I start class after labor day, but have been working a week now . I am one of the last in the first year class to start work, too. Our JATC director hires us off a book like the main hall, not sure how it works at your LU but the director might be able to give you a good idea.


----------



## sopranocaponyc (Nov 24, 2008)

relica85 said:


> Thanks to anyone who responded. I recieved a letter stating that I have to go to aprrentice meetings on the 4th,5th and 6th of Sept. I also will be stating school the week of the 9th and should get my first assignment that day.



Hey I got the same letter today to report to the hall Mon-wed feb 10th-feb 12th and to have my tools and forms filled out for the 12th and that I would get a work assignment beginning Thursday feb 13th. those days you have to report at 9am how long are you there, I have my college class on wed at 4pm-6pm at ESU on Varrick St. And I work my other job on Mon and Tuesdays at 3pm, If I know what time I will be there till I could work my schedule for my other job around that, I still haven't gotten anything about when electrical theory begins,


----------



## relica85 (Aug 15, 2013)

We were there until about 3pm.

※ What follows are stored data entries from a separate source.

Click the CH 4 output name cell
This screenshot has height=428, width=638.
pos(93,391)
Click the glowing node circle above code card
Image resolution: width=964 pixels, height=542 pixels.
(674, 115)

Electrical theory starts the week of Feb 24th.


----------



## sopranocaponyc (Nov 24, 2008)

relica85 said:


> We were there until about 3pm. Electrical theory starts the week of Feb 24th.


That's very helpful, That last day the 12th is a wed and I have class at ESU at 4pm, so not sure how long I will be there or if that's an excused absence. is this also when we get our books etc for theory and everything else. do we get paid for the time we are there.


----------



## fistofbolts (Jan 25, 2014)

congrats and goodluck on your new journey. remember that you will be viewed more worthless than whale**** and u will be fine.


----------